━━ Materials provided ━━
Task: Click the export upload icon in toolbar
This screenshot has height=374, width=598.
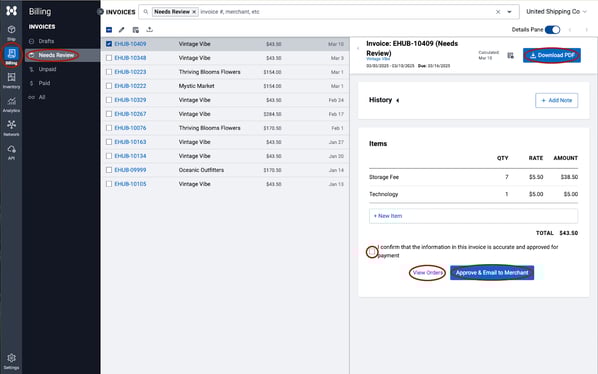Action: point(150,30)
━━━
━━ Materials provided ━━
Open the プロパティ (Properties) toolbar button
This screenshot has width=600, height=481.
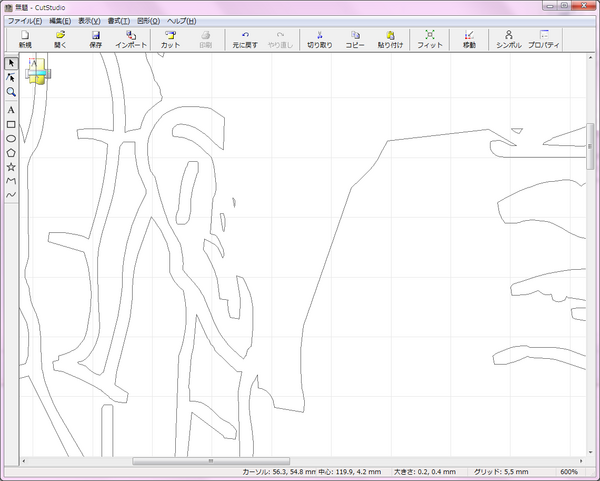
━━━
━━ Materials provided ━━
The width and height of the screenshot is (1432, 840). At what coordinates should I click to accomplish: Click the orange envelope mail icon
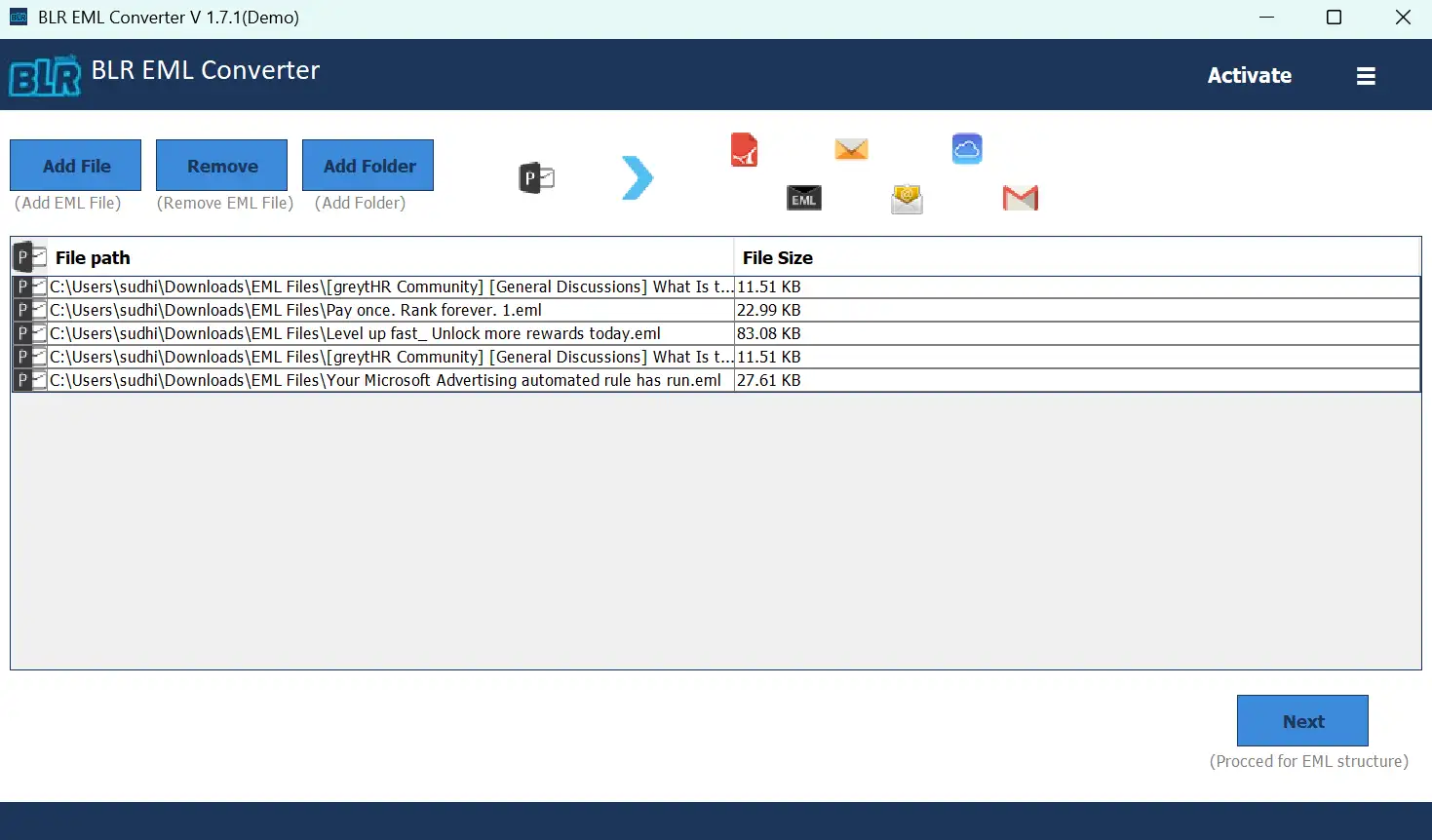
━━━
What you will do
Search the listing for the string "Click". Copy each line where it turns up.

Answer box
Task: Click the export upload icon in toolbar
The width and height of the screenshot is (1432, 840). At what coordinates should I click to accomplish: Click the orange envelope mail icon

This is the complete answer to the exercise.